Magnetic reconnection is ubiquitous — wherever there’s a magnetic field there’s the potential for the field to ‘snap’, reconnect and, if the magnetic field is embedded in an energetic plasma, explode.
Although the physical phenomenon has been observed to occur in everything from the sun’s corona to the tokamaks inside experimental fusion reactors, scientists are not entirely clear what triggers it and why the result of reconnection is often highly energetic.
Tomorrow, NASA hopes to change that by launching a formation-flying group of probes into the Earth’s very own reconnection ‘laboratory’, the magnetosphere.
Countless pages of physics textbooks are devoted to the theory behind magnetic reconnection, but the science remains difficult to understand. The simple act of magnetic field lines crossing is often all it takes for reconnection to occur, but why does it often result in such an energetic reaction? Two very visible solar phenomena, solar flares and coronal mass ejections, are driven by magnetic reconnection — field lines break, reconnect and rapidly accelerate plasma through the corona, often generating powerful blasts of X-ray radiation.
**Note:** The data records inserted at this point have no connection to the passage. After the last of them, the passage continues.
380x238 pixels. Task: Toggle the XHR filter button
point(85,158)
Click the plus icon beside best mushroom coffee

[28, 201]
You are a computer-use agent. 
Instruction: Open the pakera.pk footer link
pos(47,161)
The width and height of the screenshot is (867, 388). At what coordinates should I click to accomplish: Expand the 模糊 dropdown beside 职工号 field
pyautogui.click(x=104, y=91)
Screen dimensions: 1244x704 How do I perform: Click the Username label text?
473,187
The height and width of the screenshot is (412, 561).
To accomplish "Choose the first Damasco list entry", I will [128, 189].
At the opposite end of the scale, inside experimental fusion chambers on Earth, powerful magnetic fields are used to contain and control the plasma undergoing fusion. However, instabilities in the magnetic field cause small-scale reconnection events that can interrupt experiments.
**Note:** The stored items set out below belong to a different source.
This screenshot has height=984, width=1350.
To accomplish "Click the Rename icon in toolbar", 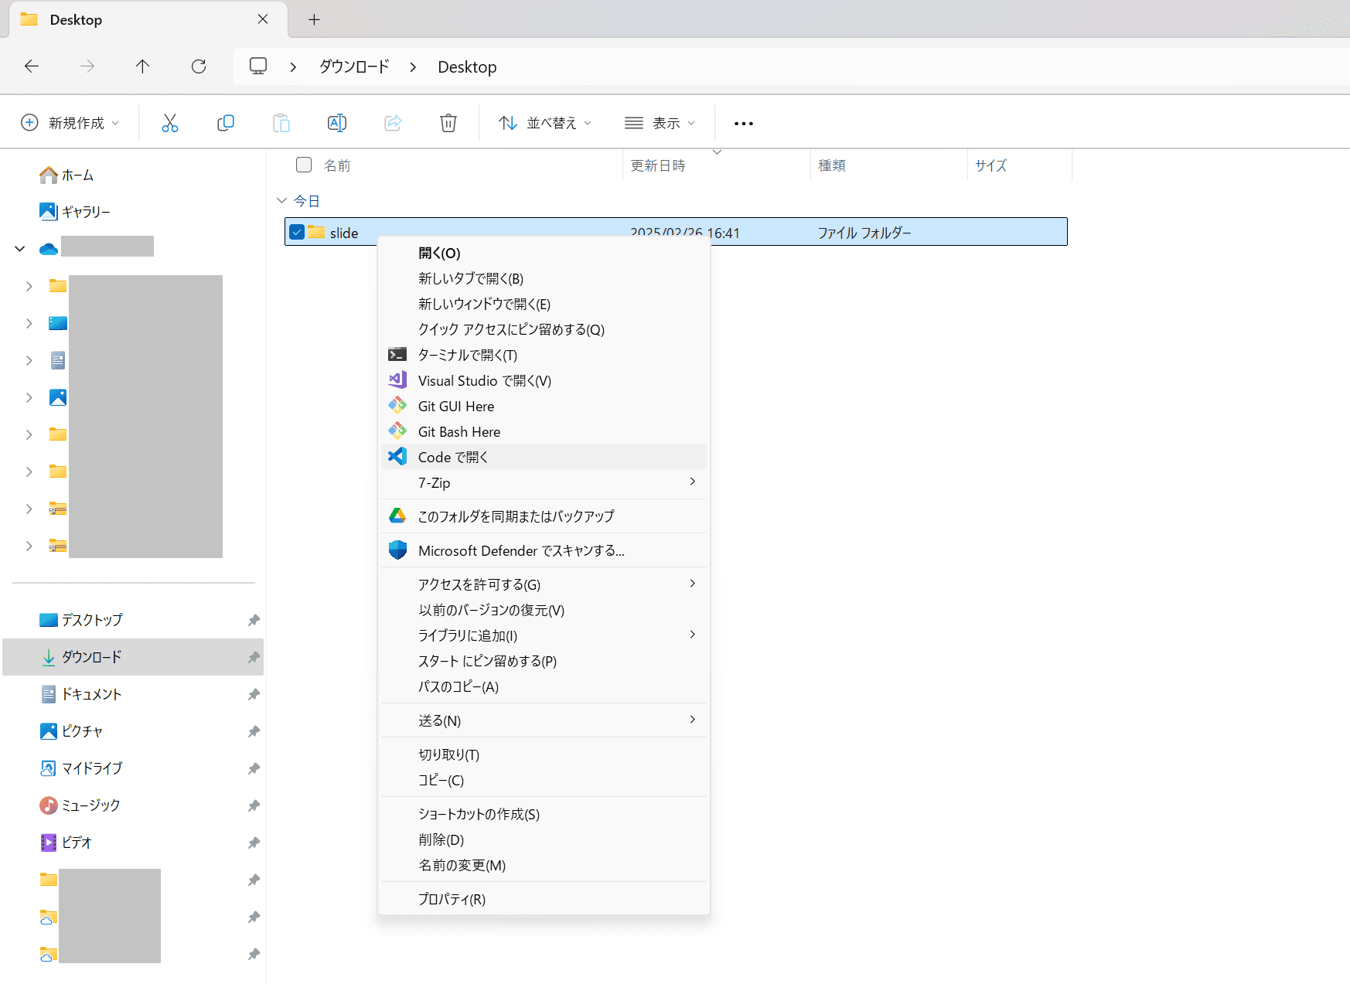I will pyautogui.click(x=337, y=123).
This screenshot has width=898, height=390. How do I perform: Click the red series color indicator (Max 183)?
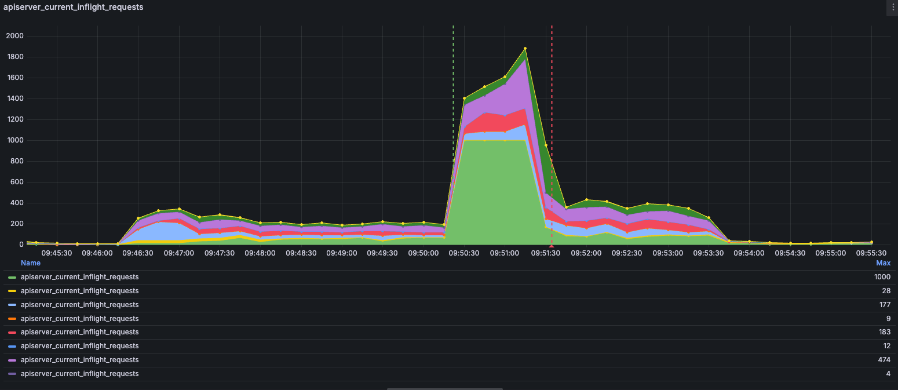12,333
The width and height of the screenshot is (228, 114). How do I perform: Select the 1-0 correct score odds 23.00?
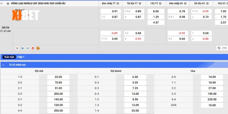tap(58, 77)
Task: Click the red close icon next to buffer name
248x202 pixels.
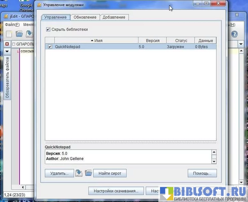Action: pyautogui.click(x=7, y=44)
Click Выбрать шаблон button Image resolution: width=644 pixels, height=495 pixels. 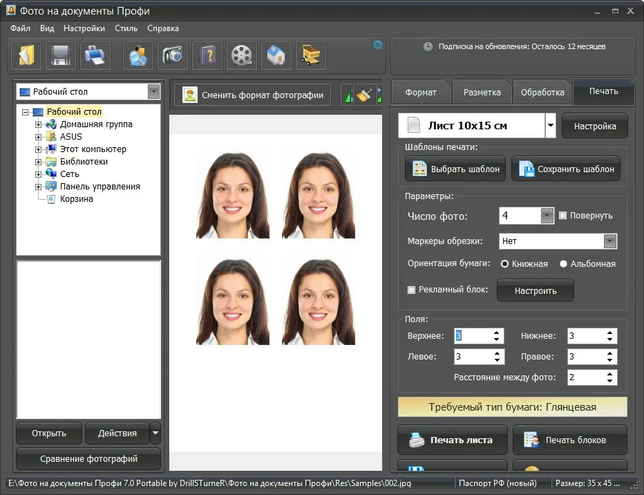[x=455, y=169]
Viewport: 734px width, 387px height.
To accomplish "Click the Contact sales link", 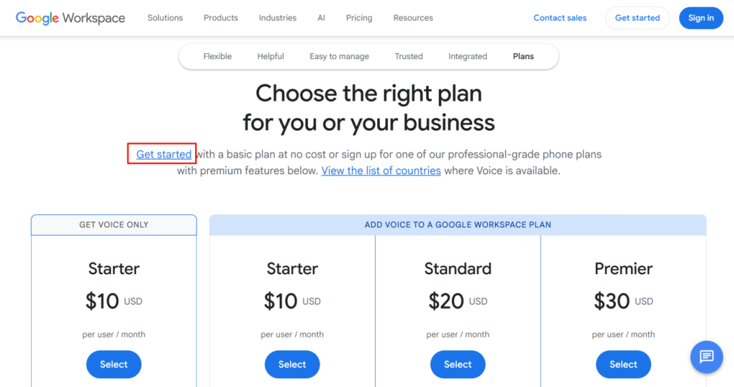I will point(560,18).
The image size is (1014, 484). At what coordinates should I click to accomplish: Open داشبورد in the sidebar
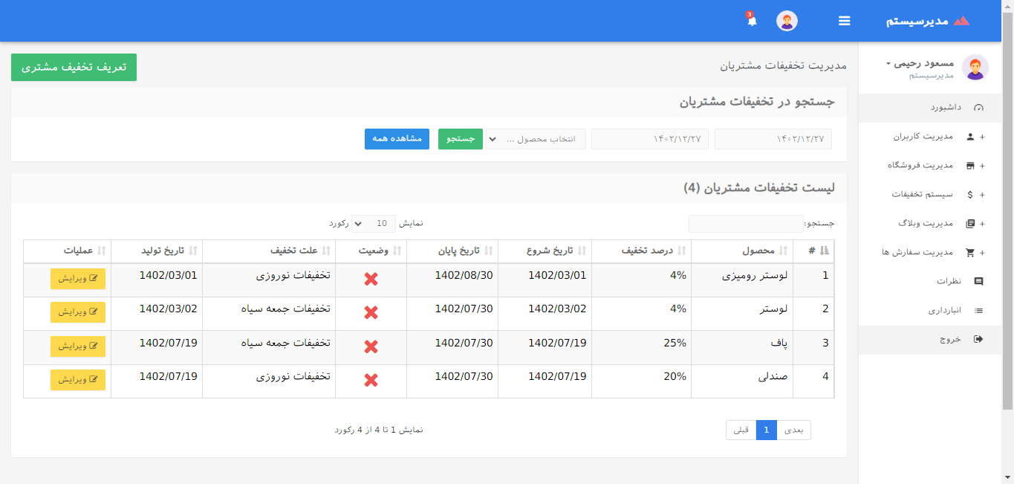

“For many years, researchers have looked to fusion as a clean and abundant source of energy for our planet,” said Jim Burch of the Southwest Research Institute. “One approach, magnetic confinement fusion, has yielded very promising results with devices such as tokamaks. But there have been problems keeping the plasma contained in the chamber.
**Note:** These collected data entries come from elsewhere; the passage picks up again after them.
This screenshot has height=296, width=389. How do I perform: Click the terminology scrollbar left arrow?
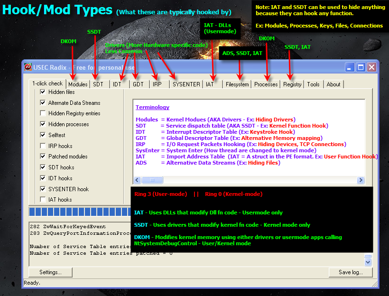(137, 180)
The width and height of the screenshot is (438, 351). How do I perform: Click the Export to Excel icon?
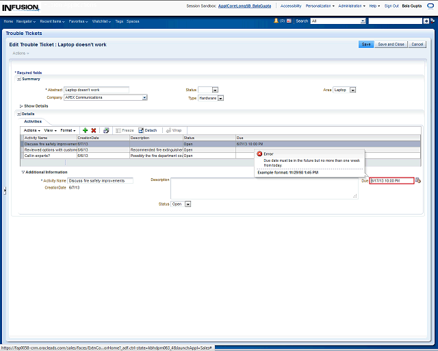coord(106,130)
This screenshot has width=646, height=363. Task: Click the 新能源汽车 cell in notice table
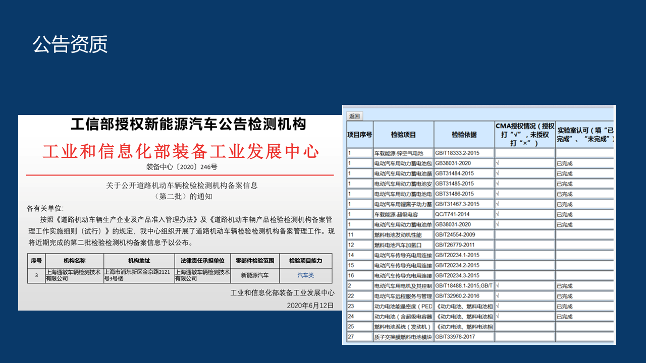point(255,275)
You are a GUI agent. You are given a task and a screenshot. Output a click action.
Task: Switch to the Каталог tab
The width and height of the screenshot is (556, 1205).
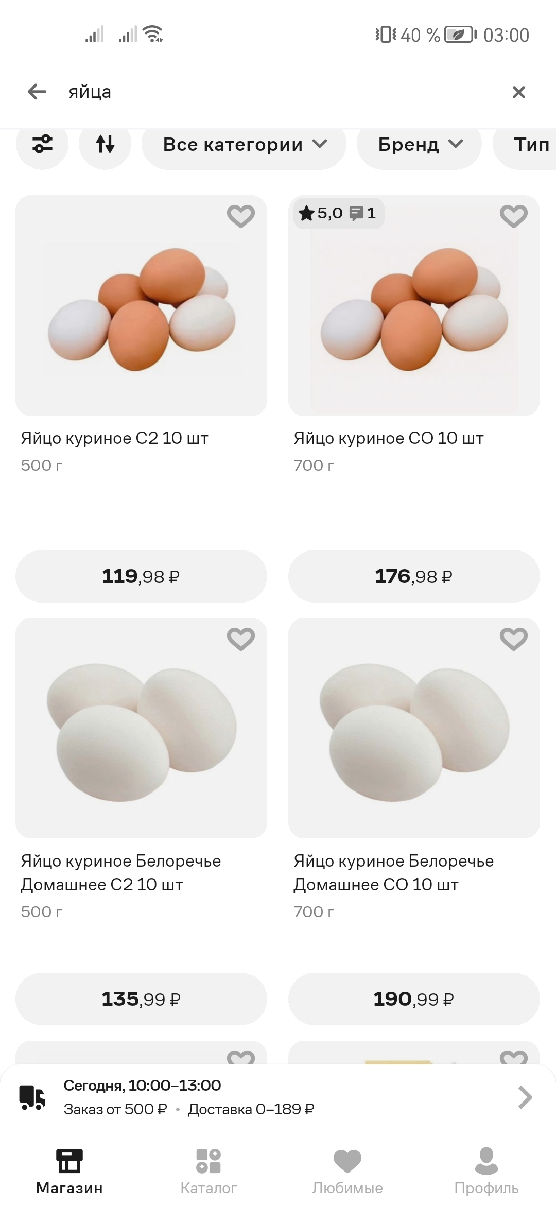[209, 1171]
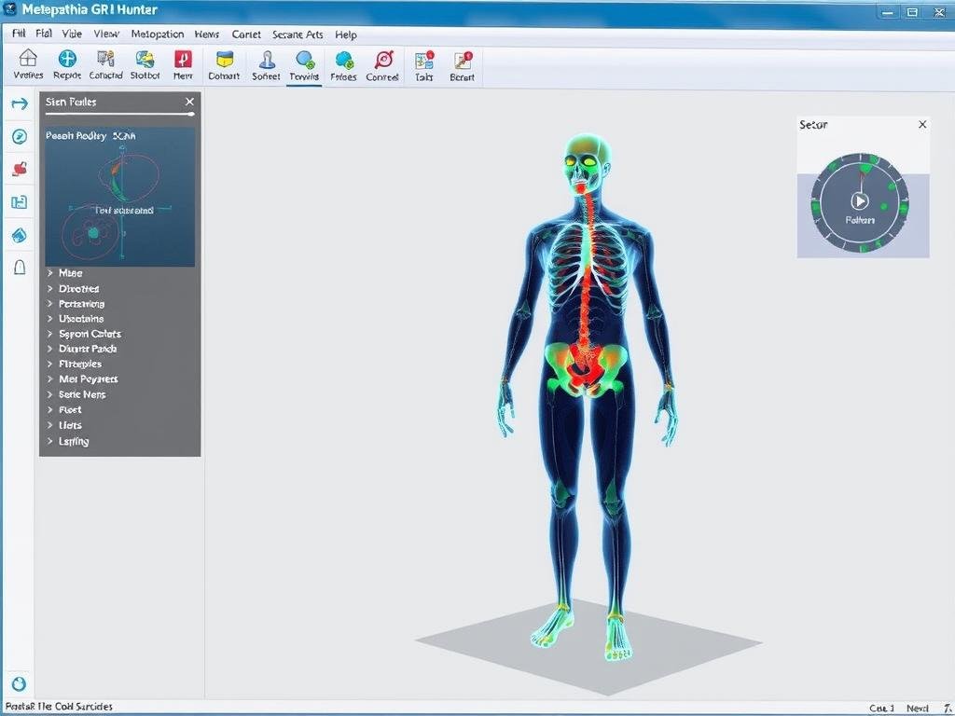This screenshot has width=955, height=716.
Task: Click the scan preview thumbnail in left panel
Action: pos(120,198)
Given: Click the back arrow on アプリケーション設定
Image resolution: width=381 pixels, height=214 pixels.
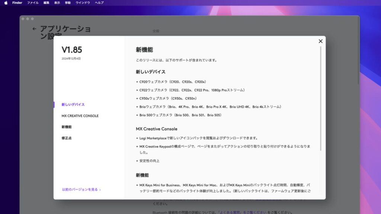Looking at the screenshot, I should tap(34, 29).
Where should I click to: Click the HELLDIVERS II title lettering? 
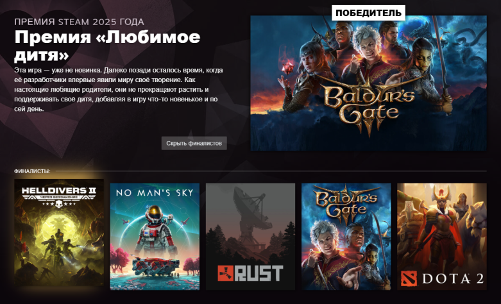58,191
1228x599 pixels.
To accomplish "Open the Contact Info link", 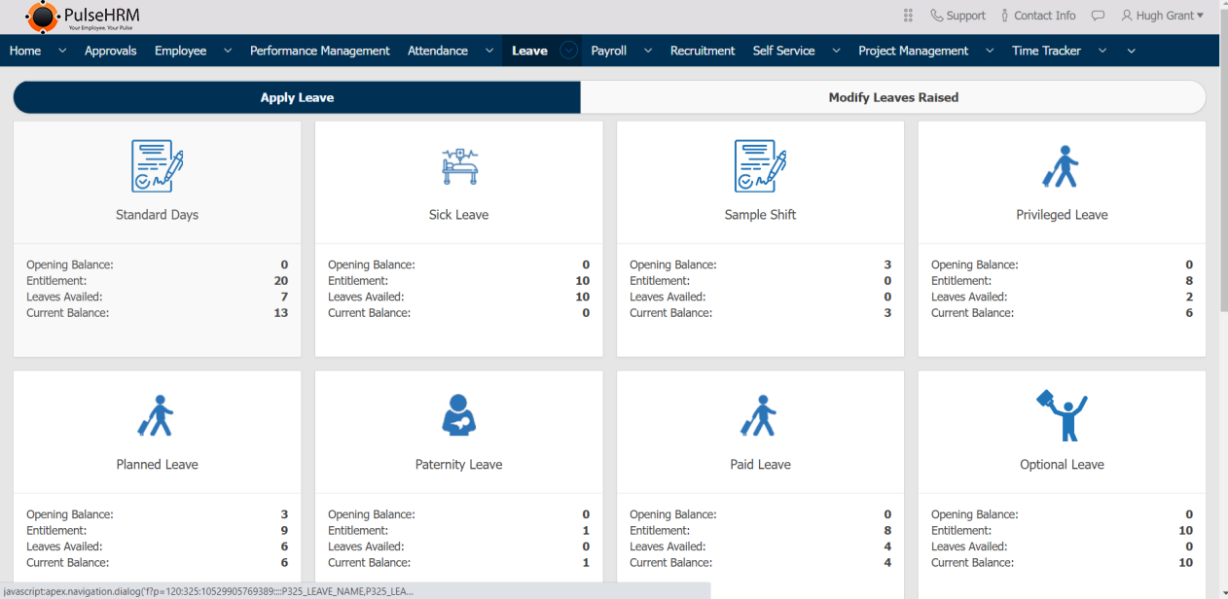I will [x=1037, y=16].
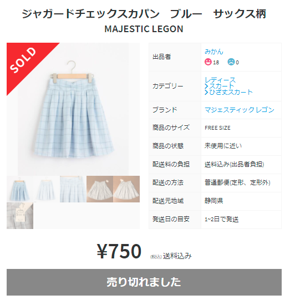The width and height of the screenshot is (290, 300).
Task: Select the second pale skirt thumbnail
Action: (47, 189)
“One of the main problems is magnetic reconnection,” he said in a NASA news release. “A spectacular result of reconnection is known as the ‘sawtooth crash.’ As heat in the tokamak builds up, the electron temperature reaches a peak, then ‘crashes’ to a lower value. Some of the hot plasma escapes. This is caused by reconnection of the containment field.”
Unfortunately, these events cannot be properly studied as they occur over tiny volumes that are too small to be probed.
So rather than trying to catch reconnection in the act in the laboratory, Burch and his team have built a constellation of satellites that will be launched into the Earth’s very own reconnection factory on Thursday (March 12).
“Earth’s magnetosphere is a wonderful natural laboratory for studying this phenomenon,” he said.
Guided by GPS and flying in formation around 10 kilometers apart, the four Magnetospheric Multiscale (MMS) satellites will embed themselves in the magnetic environment surrounding our planet.
The Earth’s magnetosphere acts to deflect charged particles from the sun, but it is also shaped by the solar wind and the sun’s own magnetic field. Geomagnetic storms, for example, are ripples generated through the magnetosphere, often triggering reconnection events in the magnetosphere’s tail, that go on to accelerate solar plasma, injecting it into the Earth’s magnetic poles. Magnetospheric reconnection events therefore drive auroral activity at high latitudes.
But unlike the tiny scales impossible to measure in fusion reactors, reconnection zones in the magnetosphere are far bigger and MMS will be embedded inside the region to take high-resolution look at magnetic reconnection in action.
“After launch, the spinning spacecraft will unfurl their electromagnetic sensors, which are at the end of wire booms as much as 60 meters long,” says Craig Tooley, MMS Project Manager at NASA’s Goddard Space Flight Center in Greenbelt, Md. “When fully extended, the sensors are as wide as a baseball field.”